The economic challenge New Zealand faces has finally started to come into focus.
The good news is that the downturn this year is less severe than expected.
The bad news is that a real economic recovery – back to pre-Covid levels - will take longer than we hoped.
For example, economists now think unemployment won't rise to double-digit percentages.
But many fear it will stay above six per cent for years.
Unemployment seems the most meaningful way to measure things. Not least because it most brutally impacts people's lives. But also because GDP movements have been so wild they are near useless.
That's made the word recession meaningless – at least if we stick to the technical definition (two consecutive quarters of contraction).
GDP plunged so far during lockdown, then pent-up demand was released so suddenly, that in technical terms we are already out of recession.
We're currently in what some call a "sugar rush".
People are off around the country for the school holidays, they are getting out to favourite restaurants, they're investing in home improvements.
Our elimination success meant the sugar rush hit sooner and harder.
This is good news for everyone ... with the possible exception of Opposition political parties.
New Zealand's domestic economy is too small to sustain strong economic growth with borders closed or without a strong global economy driving export demand.
So the sugar rush can't last forever.
Although, with Government stimulus and super-low interest rates, it can last a few more months.
That will send the electorate into the polling booths with a sense the economy has outperformed - albeit from low expectations.
But whoever wins in September will face a much bigger economic challenge in her second term.
Ok, sorry - things move fast post-Covid - I won't yet rule out the possibility that the next PM could be male.
National's strategy of pushing to open up the border faster probably looked pretty good last month.
The reasons for not moving could be pinned on local quarantine failures – the Government's fault by proxy.
But the pandemic got worse. As parts of Victoria head back into lockdown, the focus for New Zealanders has swung back to safety.
That's more fair wind for the Government.
The border issue will be back.
Work like the report by Sir Peter Gluckman, Rob Fyfe and Helen Clark (Re-engaging New Zealand with the world) is important.
I hope and expect the Government is working quietly on similar strategies.

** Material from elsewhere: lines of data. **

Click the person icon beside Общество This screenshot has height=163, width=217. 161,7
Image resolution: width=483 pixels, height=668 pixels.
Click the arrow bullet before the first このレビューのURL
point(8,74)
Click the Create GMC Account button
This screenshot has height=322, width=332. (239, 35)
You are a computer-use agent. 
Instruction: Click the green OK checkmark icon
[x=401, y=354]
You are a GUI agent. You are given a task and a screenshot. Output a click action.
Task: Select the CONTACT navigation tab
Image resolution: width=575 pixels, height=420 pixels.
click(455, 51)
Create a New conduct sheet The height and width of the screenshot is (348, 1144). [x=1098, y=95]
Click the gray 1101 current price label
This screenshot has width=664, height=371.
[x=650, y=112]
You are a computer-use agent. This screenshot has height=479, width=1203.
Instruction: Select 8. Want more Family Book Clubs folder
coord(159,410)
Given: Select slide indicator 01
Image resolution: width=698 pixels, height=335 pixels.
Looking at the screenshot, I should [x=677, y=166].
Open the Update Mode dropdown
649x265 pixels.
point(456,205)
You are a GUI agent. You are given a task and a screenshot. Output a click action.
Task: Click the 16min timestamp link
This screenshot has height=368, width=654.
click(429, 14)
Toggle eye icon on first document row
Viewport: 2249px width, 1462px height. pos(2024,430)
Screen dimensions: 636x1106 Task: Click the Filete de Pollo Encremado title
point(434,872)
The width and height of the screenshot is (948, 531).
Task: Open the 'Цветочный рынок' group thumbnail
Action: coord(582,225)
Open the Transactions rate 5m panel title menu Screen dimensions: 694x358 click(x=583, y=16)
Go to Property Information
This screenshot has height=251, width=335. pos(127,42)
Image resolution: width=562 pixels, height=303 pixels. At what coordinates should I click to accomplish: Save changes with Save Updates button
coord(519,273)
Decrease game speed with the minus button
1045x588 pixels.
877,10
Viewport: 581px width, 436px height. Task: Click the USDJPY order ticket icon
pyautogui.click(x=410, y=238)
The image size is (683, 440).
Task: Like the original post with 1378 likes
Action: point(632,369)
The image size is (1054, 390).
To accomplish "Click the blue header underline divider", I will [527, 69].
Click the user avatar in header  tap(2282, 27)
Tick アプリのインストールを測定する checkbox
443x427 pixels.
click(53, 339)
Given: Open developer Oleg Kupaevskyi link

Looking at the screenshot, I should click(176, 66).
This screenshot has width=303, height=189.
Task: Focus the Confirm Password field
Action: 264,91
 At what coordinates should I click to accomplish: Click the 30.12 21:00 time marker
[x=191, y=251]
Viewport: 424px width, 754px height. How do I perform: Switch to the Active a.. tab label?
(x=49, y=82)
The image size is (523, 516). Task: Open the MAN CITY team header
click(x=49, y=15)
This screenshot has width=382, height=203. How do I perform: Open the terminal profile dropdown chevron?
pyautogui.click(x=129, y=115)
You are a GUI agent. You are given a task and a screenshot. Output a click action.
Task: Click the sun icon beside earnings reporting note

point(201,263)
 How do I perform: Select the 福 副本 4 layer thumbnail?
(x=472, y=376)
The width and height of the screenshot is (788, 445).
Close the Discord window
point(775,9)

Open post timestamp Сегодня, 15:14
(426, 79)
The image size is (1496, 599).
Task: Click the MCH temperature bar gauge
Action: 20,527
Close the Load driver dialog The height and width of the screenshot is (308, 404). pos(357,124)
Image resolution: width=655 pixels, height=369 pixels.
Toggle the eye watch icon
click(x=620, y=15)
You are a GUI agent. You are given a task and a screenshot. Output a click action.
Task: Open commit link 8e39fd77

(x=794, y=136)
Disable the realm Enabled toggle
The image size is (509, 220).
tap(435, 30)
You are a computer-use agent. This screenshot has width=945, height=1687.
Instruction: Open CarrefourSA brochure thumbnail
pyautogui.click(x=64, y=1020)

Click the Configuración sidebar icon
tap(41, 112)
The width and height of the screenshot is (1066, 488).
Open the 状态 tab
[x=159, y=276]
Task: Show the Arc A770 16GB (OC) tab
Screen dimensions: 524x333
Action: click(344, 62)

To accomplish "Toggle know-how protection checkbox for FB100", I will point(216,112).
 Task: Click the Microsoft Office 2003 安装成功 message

What if there is no vaccine and the rest of the world opens up and carries on despite the virus?
New Zealanders face a big debate about collective risk appetite in the coming months and years.
But the public appetite to confront that now, with the virus still raging, is not high.
I'd hope we use processes put in place to manage the current wave of returning Kiwis, to carefully open borders to other key people in good time.
Right now, though, the economic costs of another lockdown outweigh the benefits of looser borders.
Add the obvious public health risks to that equation and the logic for urgency starts to fade pretty fast.
I don't think we should let the border debate overshadow the basic structural problem our economy faces.
We've basically had three drivers of economic growth in the past decade.
We added more cows, we added more tourists and we added more residents.
None of these three is coming to the rescue this time.
Dairy expansion is at environmental limits.
Tourism and immigration were already pushing the limits of our infrastructure.
It would be great to get them both back, but even if borders opened tomorrow, the world has changed. Their potential to drive new growth is gone.
So what next?
Is it value-added foods? Is it a southern hemisphere tech hub? Is it film and creative arts?
There are many areas with potential. In fact, we've been talking about them for years.
Will the crisis force us to finally act?
One of the most heartening things about my job in the past few weeks has been talking to small and medium-sized business people (there's a podcast coming later this month) about how they confronted the Covid challenge.
I've talked to people who changed strategy – or in some cases - reinvented their companies - in just days and weeks.
A reoccurring theme has been that they were forced to move rapidly on issues they knew that had to do confront eventually.
Without the urgency of a crisis, they'd been content to keep thinking about big tech upgrades and new growth strategies with an assumption these involve months of planning.
Implementation was something for next year or the year after.
When Covid hit, revenue plunged and they faced a choice between shutting down or acting fast.
Across the board, it's incredible what New Zealand's business people have had to do in the past few months.
They can't all be success stories. Many have faced circumstances that are just too brutal.
But many more have surprised themselves and now see pathways to survive.
This is the energy the economy needs to harness to thrive in the next decade.
This is what the next Government needs to foster and translate into policy.
And this is the kind of dexterity with which the next Government needs to think.